**WORK TASK**
All the data that follows should be repeated exactly, without a single picture.

**RECORDS PROVIDED**
——————————

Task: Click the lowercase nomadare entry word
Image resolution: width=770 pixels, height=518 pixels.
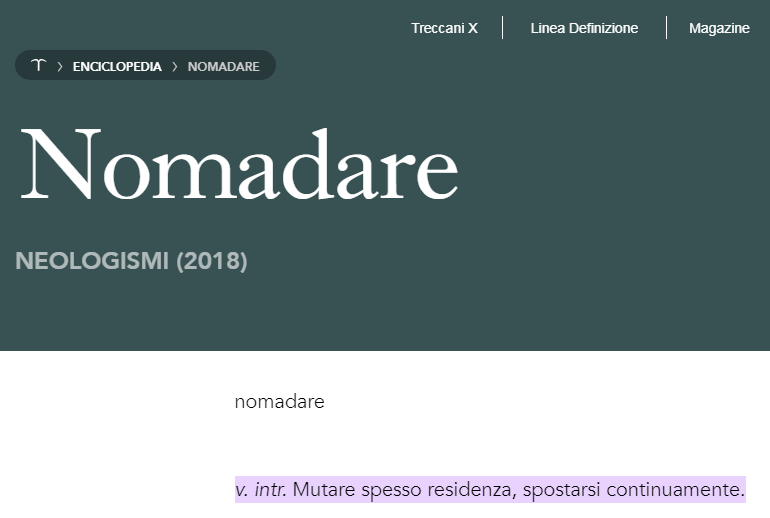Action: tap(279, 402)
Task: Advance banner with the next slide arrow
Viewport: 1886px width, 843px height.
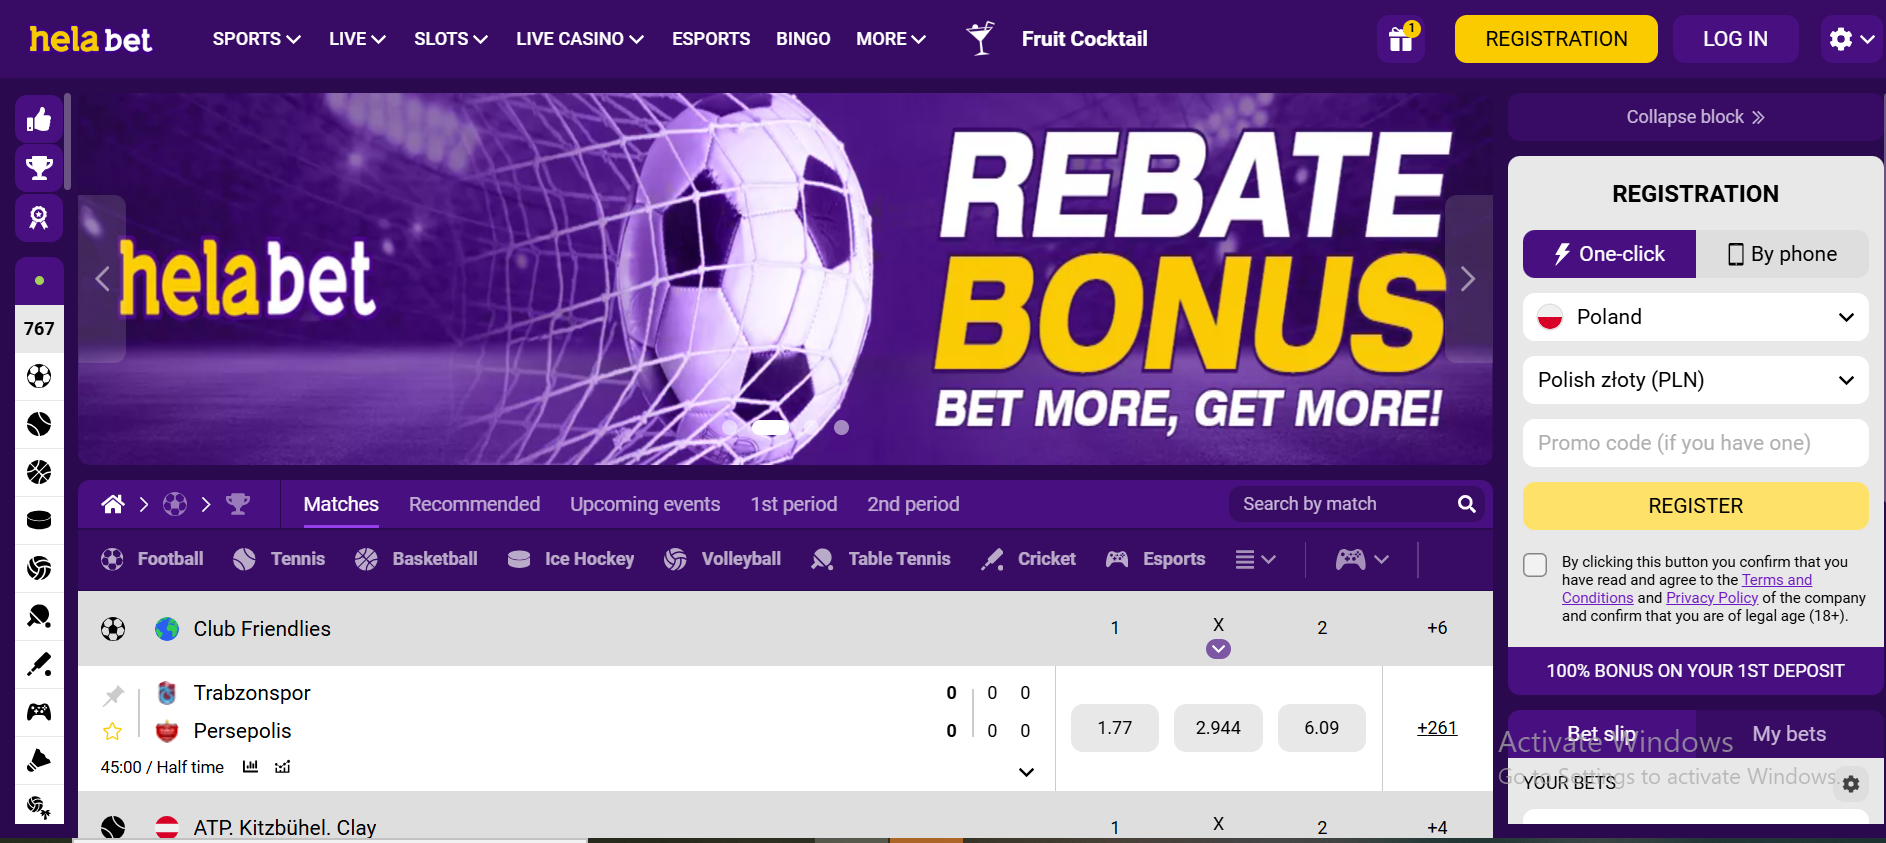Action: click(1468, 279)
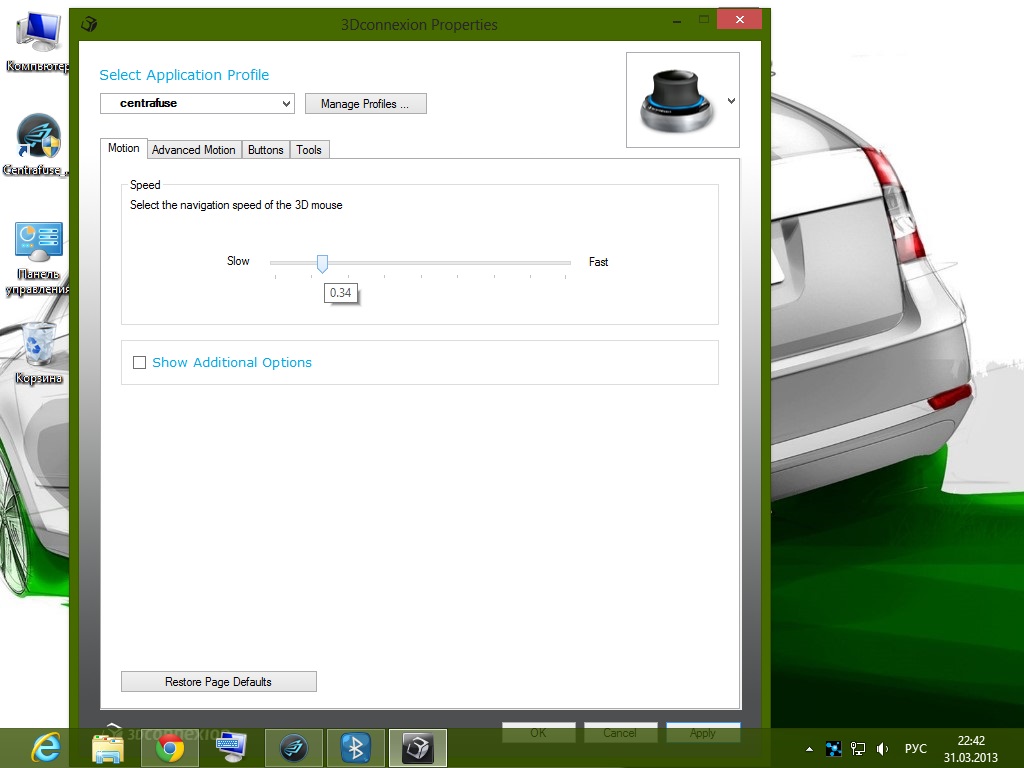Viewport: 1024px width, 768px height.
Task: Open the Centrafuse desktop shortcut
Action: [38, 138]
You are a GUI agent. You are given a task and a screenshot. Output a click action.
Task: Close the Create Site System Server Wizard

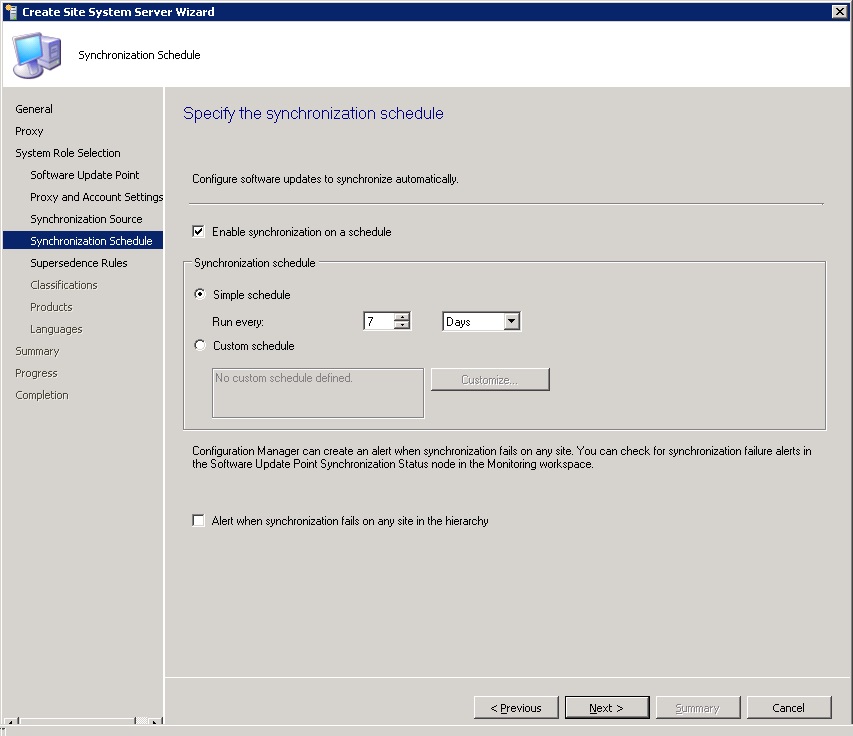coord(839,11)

——————————

**ANSWER TO THIS PROBLEM**
Task: Click the lowercase nomadare entry word
Image resolution: width=770 pixels, height=518 pixels.
Action: tap(279, 402)
Task: Advance banner with the next slide arrow
Viewport: 1886px width, 843px height.
Action: click(1468, 279)
Viewport: 1024px width, 768px height.
Task: Open the Centrafuse desktop shortcut
Action: [38, 138]
You are a GUI agent. You are given a task and a screenshot. Output a click action.
Task: Close the Create Site System Server Wizard

coord(839,11)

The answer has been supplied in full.